Голованов шел, уворачиваясь от людей то туда, то сюда. Тут еще машины добавляли раздражения, и солнце светило желтым шизофреническим светом. Но потом он свернул в боковой переулок и стало приятнее.
«Приятно, когда такие цветные домики, словно растения, правда, отсюда никуда не уедешь. Живешь в Москве, и нужно тренировать сознание видеть в этом камне Китай или Данию. Я думаю, надо сейчас выпить, и лишь потом что-нибудь подумать. Надо позвонить в роддом — нужна дружеская поддержка. Поддержка или подвязка. Одно и то же… Господи, как надоели эти штампы».
Мысли вцепились в мозги Голованова, как пчелы в волосы, и ему все это надоело. Опять бульвар — опять люди. Если постараться, то людьми можно пренебречь. Как в математике.

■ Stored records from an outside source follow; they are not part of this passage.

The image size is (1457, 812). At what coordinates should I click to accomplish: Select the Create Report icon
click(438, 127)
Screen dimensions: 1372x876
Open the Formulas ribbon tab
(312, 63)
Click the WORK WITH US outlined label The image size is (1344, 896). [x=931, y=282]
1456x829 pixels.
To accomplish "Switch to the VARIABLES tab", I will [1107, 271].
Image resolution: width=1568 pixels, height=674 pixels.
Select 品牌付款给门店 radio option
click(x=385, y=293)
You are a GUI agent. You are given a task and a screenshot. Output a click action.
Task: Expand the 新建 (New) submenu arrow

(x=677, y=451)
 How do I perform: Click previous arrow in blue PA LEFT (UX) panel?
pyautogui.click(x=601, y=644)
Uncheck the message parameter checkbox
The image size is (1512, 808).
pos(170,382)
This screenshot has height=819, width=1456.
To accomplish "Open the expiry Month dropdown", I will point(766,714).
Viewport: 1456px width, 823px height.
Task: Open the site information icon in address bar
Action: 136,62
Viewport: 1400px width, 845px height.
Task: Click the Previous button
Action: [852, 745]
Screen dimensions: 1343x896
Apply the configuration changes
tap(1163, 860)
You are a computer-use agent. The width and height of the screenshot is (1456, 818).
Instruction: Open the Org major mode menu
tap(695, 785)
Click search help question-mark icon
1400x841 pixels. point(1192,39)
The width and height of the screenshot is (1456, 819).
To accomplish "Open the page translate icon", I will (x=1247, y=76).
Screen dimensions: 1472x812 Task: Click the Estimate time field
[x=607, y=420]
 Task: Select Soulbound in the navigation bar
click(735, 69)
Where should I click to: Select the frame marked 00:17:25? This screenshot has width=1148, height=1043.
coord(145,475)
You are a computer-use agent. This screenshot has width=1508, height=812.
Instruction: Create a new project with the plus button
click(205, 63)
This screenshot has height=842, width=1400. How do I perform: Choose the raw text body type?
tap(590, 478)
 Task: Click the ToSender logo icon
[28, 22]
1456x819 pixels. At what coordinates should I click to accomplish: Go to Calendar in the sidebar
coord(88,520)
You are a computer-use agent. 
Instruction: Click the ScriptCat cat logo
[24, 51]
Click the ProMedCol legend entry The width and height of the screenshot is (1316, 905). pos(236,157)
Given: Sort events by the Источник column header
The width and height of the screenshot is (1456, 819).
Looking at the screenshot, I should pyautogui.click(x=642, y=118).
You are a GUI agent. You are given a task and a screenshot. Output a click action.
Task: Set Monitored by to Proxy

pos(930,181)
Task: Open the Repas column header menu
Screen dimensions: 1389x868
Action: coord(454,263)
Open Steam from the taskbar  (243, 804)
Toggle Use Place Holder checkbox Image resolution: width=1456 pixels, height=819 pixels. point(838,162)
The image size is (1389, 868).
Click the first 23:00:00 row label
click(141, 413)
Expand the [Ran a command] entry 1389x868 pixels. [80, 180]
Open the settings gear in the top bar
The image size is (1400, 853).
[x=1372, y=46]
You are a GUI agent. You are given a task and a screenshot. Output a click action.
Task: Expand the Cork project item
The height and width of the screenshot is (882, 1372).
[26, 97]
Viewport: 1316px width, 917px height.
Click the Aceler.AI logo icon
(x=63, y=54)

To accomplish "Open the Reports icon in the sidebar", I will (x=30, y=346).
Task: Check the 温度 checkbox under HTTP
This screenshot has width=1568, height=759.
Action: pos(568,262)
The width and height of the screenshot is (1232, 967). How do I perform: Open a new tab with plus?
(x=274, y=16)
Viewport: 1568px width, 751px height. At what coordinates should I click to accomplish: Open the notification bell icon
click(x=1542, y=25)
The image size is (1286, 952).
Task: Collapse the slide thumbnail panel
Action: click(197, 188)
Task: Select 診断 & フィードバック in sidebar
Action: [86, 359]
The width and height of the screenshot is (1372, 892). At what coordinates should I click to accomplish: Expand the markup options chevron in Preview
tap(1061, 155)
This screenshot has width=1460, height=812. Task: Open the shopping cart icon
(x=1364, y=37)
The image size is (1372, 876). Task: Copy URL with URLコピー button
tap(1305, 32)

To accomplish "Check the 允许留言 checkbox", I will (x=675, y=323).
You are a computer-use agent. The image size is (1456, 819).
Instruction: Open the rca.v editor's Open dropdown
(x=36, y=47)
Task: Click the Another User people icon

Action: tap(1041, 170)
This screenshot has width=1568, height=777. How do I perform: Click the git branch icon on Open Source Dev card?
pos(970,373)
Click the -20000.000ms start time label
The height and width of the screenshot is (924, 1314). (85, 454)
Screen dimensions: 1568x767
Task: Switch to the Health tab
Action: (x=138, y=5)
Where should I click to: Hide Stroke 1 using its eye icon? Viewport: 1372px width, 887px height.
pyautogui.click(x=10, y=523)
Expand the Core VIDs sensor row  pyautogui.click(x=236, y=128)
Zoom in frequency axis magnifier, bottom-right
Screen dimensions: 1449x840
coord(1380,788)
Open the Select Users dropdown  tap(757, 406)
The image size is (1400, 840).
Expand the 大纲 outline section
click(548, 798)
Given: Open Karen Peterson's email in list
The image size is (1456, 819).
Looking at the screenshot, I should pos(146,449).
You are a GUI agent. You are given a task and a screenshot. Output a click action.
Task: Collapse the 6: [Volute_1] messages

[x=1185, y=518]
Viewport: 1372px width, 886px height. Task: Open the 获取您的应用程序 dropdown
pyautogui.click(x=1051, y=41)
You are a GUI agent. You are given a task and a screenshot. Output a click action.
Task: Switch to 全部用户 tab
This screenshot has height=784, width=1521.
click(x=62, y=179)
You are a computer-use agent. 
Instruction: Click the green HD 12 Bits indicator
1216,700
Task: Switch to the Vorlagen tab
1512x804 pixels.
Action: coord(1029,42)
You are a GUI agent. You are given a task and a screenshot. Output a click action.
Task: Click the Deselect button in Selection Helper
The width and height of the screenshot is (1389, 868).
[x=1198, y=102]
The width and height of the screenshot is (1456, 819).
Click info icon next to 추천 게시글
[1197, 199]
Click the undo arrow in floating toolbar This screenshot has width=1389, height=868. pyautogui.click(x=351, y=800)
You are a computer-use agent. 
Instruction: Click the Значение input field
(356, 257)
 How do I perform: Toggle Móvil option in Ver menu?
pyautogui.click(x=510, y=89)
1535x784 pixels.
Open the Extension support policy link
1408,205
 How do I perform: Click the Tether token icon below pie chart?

«Да, людьми можно пренебречь, — подумал Голованов. — Тогда на фига еще один? Сын меня. Будет лето — он будет копаться в песочке, будет зима — он будет есть мороженое, пить портвейн или орать в коляске… Молоко, портвейн, сигареты — всего лишь слова, всего лишь названия. Сменяется одно — наступает другое, а я вот так и хожу вокруг да около, а оказывается, все уже сменили вино на гашиш, как меняют школу на работу».
Голованов встал около бара, насмешливо подмигивая своему отражению в стекле.
Он открыл дверь.
— Спецобслуживание! — сказали ему.
«Ну ладно, черт с вами… Пускай грузины дают вам трешки, а мне лень. Мой сын когда-нибудь придет сюда, словно внук или правнук».
Голованов покашлял и долго думал, не закурить ли еще сигарету, и тут случилось событие: к нему подошел человек и попросил закурить. Голованов дал закурить и долго размышлял.
«Они говорят со мной, — думал Голованов. — Со мной заговорил представитель этого фона… Черт, когда же уберется это мерзкое солнце! Впрочем, надо врубаться в психологию. У меня рождается ребенок, я должен буду помнить этот день, будто это событие. Ребенок в конце концов умрет, а я должен буду запомнить все это. Но надо выпить!»